• [Objective]
Please rewrite these lines as a Markdown table with a Row column for the row number and a Line column for the line, leaving out blank lines.

• [The input]

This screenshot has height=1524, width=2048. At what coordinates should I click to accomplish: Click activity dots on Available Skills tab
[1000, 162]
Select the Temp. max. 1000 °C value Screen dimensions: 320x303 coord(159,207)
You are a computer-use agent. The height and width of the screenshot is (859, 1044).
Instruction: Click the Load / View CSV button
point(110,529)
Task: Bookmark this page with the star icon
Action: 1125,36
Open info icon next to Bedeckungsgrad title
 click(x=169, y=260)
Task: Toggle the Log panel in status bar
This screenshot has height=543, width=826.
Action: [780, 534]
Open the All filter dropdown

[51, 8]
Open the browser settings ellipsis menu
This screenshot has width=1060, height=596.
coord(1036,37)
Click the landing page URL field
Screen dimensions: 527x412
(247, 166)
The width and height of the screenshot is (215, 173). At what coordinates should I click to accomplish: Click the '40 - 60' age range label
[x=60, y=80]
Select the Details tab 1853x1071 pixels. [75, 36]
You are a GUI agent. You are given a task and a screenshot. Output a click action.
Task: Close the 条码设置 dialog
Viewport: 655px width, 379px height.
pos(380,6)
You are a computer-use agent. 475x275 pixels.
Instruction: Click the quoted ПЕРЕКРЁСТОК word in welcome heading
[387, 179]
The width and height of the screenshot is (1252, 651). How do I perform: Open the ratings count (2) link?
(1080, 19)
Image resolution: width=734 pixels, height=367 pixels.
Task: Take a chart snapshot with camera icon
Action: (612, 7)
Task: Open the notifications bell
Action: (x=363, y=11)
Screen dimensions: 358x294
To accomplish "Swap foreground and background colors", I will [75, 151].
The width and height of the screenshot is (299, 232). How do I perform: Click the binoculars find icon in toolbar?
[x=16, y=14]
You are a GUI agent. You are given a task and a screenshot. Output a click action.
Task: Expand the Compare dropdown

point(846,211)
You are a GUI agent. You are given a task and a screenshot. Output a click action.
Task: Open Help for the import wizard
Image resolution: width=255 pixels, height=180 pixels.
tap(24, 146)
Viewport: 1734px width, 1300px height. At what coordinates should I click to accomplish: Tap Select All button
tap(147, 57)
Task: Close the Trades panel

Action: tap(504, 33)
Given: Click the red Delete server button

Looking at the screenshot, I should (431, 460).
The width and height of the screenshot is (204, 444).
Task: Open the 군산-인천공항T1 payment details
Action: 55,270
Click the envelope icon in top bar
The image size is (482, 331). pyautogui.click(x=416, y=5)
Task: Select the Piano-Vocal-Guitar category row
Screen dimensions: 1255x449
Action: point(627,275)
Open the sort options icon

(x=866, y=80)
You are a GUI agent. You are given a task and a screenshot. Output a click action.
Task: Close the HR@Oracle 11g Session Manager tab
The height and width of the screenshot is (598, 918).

• [Solution]
| Row | Line |
|---|---|
| 1 | This screenshot has height=1524, width=2048. At what coordinates should I click to accomplish: Click activity dots on Available Skills tab |
| 2 | [1000, 162] |
| 3 | Select the Temp. max. 1000 °C value Screen dimensions: 320x303 coord(159,207) |
| 4 | You are a computer-use agent. The height and width of the screenshot is (859, 1044). |
| 5 | Instruction: Click the Load / View CSV button |
| 6 | point(110,529) |
| 7 | Task: Bookmark this page with the star icon |
| 8 | Action: 1125,36 |
| 9 | Open info icon next to Bedeckungsgrad title |
| 10 |  click(x=169, y=260) |
| 11 | Task: Toggle the Log panel in status bar |
| 12 | This screenshot has height=543, width=826. |
| 13 | Action: [780, 534] |
| 14 | Open the All filter dropdown |
| 15 | [51, 8] |
| 16 | Open the browser settings ellipsis menu |
| 17 | This screenshot has width=1060, height=596. |
| 18 | coord(1036,37) |
| 19 | Click the landing page URL field |
| 20 | Screen dimensions: 527x412 |
| 21 | (247, 166) |
| 22 | The width and height of the screenshot is (215, 173). At what coordinates should I click to accomplish: Click the '40 - 60' age range label |
| 23 | [x=60, y=80] |
| 24 | Select the Details tab 1853x1071 pixels. [75, 36] |
| 25 | You are a GUI agent. You are given a task and a screenshot. Output a click action. |
| 26 | Task: Close the 条码设置 dialog |
| 27 | Viewport: 655px width, 379px height. |
| 28 | pos(380,6) |
| 29 | You are a computer-use agent. 475x275 pixels. |
| 30 | Instruction: Click the quoted ПЕРЕКРЁСТОК word in welcome heading |
| 31 | [387, 179] |
| 32 | The width and height of the screenshot is (1252, 651). How do I perform: Open the ratings count (2) link? |
| 33 | (1080, 19) |
| 34 | Image resolution: width=734 pixels, height=367 pixels. |
| 35 | Task: Take a chart snapshot with camera icon |
| 36 | Action: (612, 7) |
| 37 | Task: Open the notifications bell |
| 38 | Action: (x=363, y=11) |
| 39 | Screen dimensions: 358x294 |
| 40 | To accomplish "Swap foreground and background colors", I will [75, 151]. |
| 41 | The width and height of the screenshot is (299, 232). How do I perform: Click the binoculars find icon in toolbar? |
| 42 | [x=16, y=14] |
| 43 | You are a GUI agent. You are given a task and a screenshot. Output a click action. |
| 44 | Task: Expand the Compare dropdown |
| 45 | point(846,211) |
| 46 | You are a GUI agent. You are given a task and a screenshot. Output a click action. |
| 47 | Task: Open Help for the import wizard |
| 48 | Image resolution: width=255 pixels, height=180 pixels. |
| 49 | tap(24, 146) |
| 50 | Viewport: 1734px width, 1300px height. At what coordinates should I click to accomplish: Tap Select All button |
| 51 | tap(147, 57) |
| 52 | Task: Close the Trades panel |
| 53 | Action: tap(504, 33) |
| 54 | Given: Click the red Delete server button |
| 55 | Looking at the screenshot, I should (431, 460). |
| 56 | The width and height of the screenshot is (204, 444). |
| 57 | Task: Open the 군산-인천공항T1 payment details |
| 58 | Action: 55,270 |
| 59 | Click the envelope icon in top bar |
| 60 | The image size is (482, 331). pyautogui.click(x=416, y=5) |
| 61 | Task: Select the Piano-Vocal-Guitar category row |
| 62 | Screen dimensions: 1255x449 |
| 63 | Action: point(627,275) |
| 64 | Open the sort options icon |
| 65 | (x=866, y=80) |
| 66 | You are a GUI agent. You are given a task and a screenshot. Output a click action. |
| 67 | Task: Close the HR@Oracle 11g Session Manager tab |
| 68 | The height and width of the screenshot is (598, 918). |